First of all thanks to
@Matrix10 for his extra effort.
What I'd like to underline is that this was not intended just and only to have a skin adjusted but to open a discussion about the opportunity to find a smart way to get over the bounds of the code.
I examined both the solution proposed by MX and Thomas. They differ for the fact of taking automatically into account how many lines are in the MessageBox or keeping the default of visible lines at the number of two.
The results are in the corresponded screengrabs attached (the first 3 from MX solution, the second three from the Thomas solution, as of their filenames).
I'm not into the skin coding field but, if I interpret correctly what Thomas did (you tell me, Thomas, if I'm wrong), this line of code
count = len(self.list)
is meant to adapt to the situation. So if we have two options, two lines wioll be shown; otherwise we'll have 3 or 4 (or probably more: I haven't found more than 4 options so far!).
However it was got, the result is modular.
But, again, the real problem is: is it a great deal to introduce similar piece of codes in every skins from now on just to "win" over the coders who, as MX said, don't care about skins and skin coders?
Because, it must be said, if coders don't show consideration for skins, they actually show no consideration for us users.

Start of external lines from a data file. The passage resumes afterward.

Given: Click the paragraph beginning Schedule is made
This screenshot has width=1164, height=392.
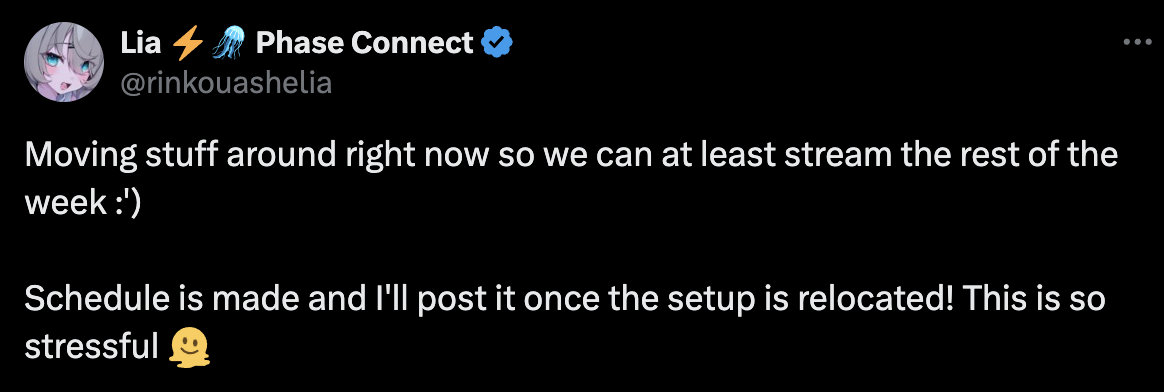Looking at the screenshot, I should (565, 323).
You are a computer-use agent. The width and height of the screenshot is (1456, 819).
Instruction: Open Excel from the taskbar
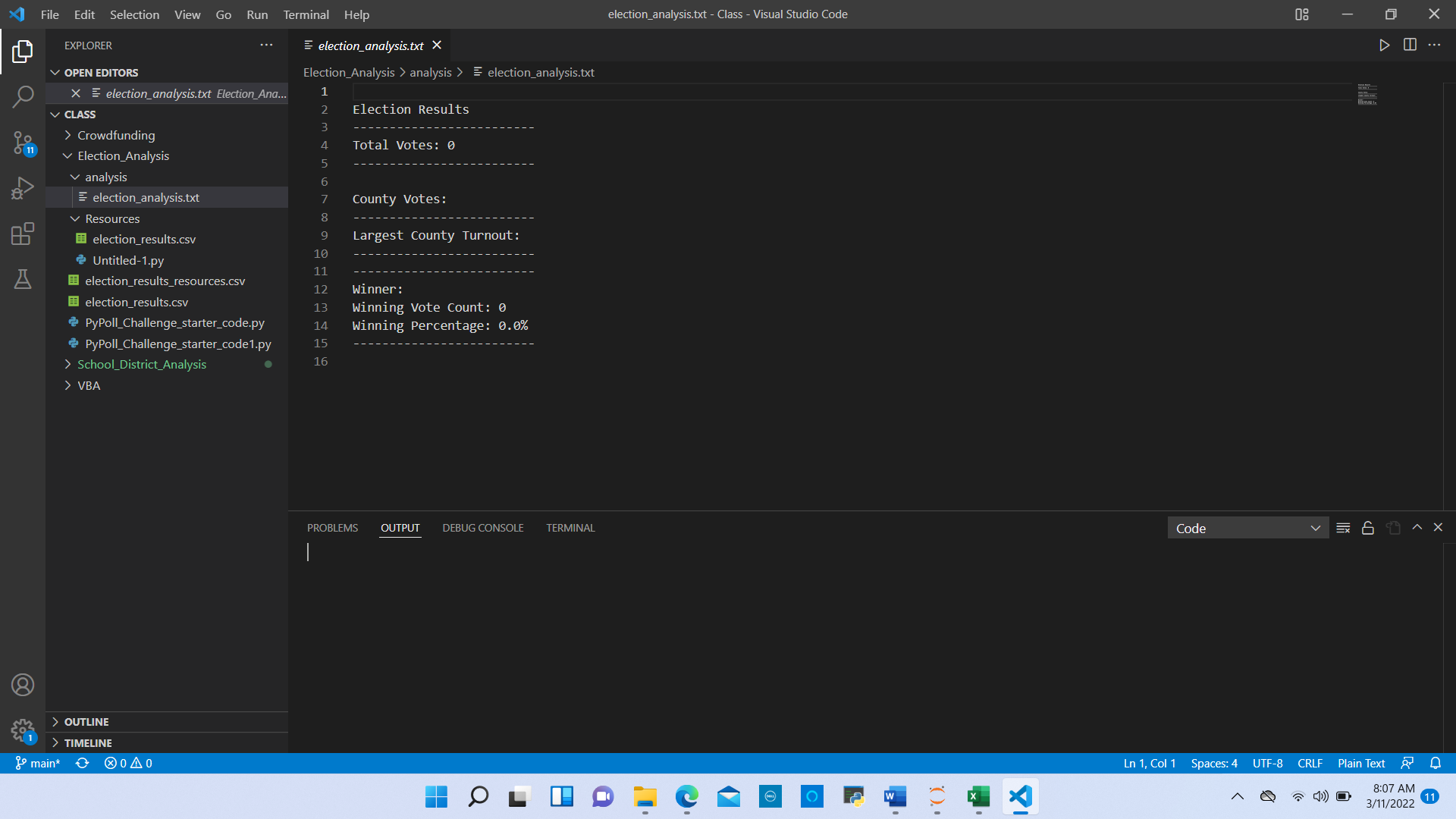pos(977,797)
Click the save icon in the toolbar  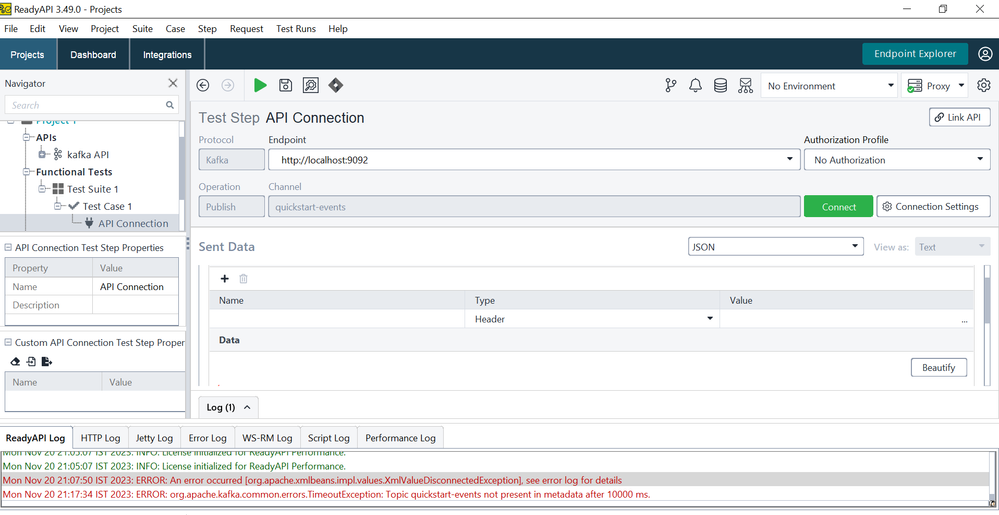pos(285,86)
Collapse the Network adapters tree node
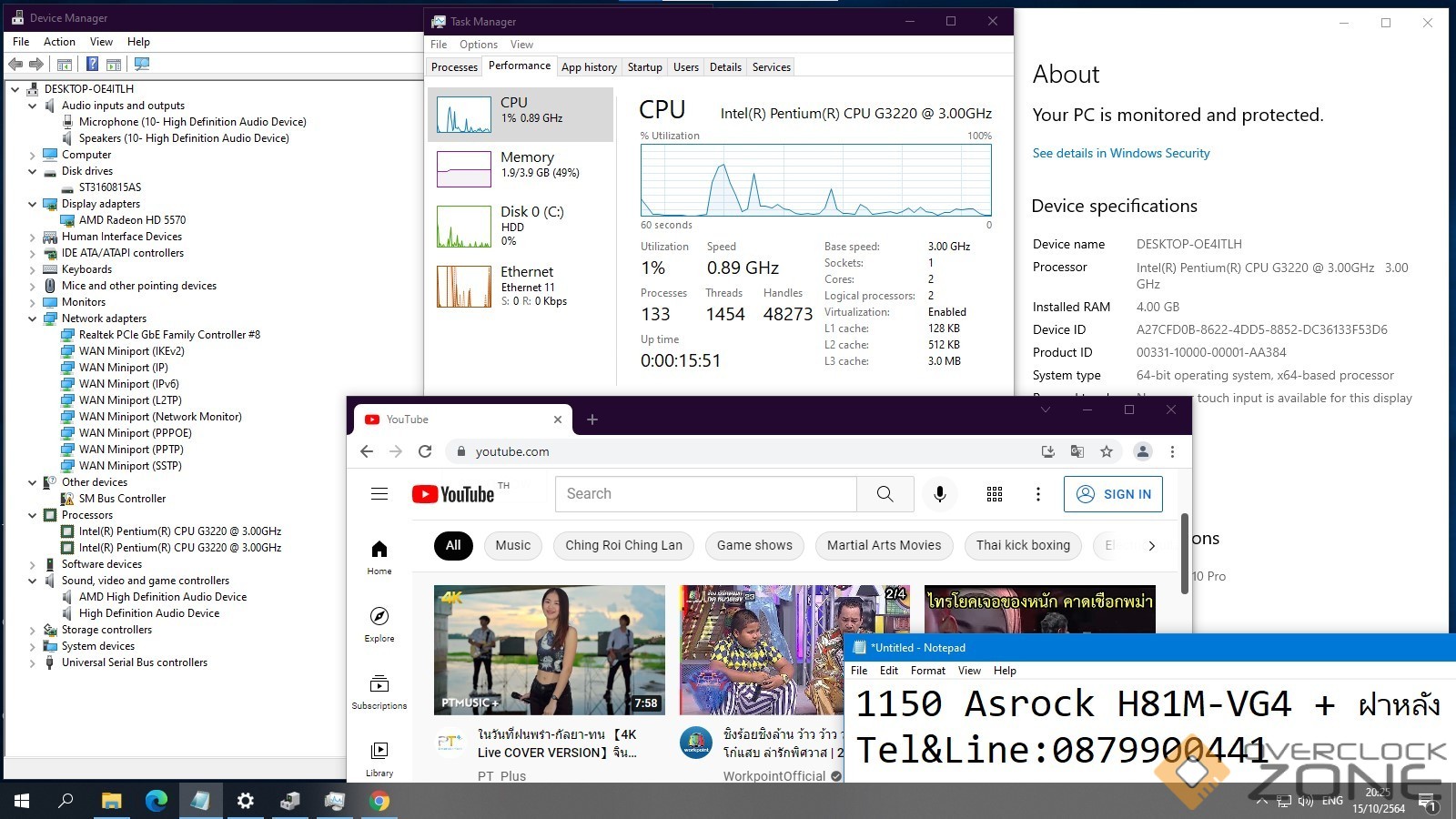 click(33, 318)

Skins, either the nice ones or the ugly ones, are
the only way a user has got to interact with a code, and together they create a real software; otherwise we should do everything from the command line, as it was in CP/M, then in DOS and then in the first Linux releases, for
everything.
GUIs and skins are a fundamental part of a software: we users cannot be all programmers and the success of an image, I believe, much depends also on them, not also on "pure" code.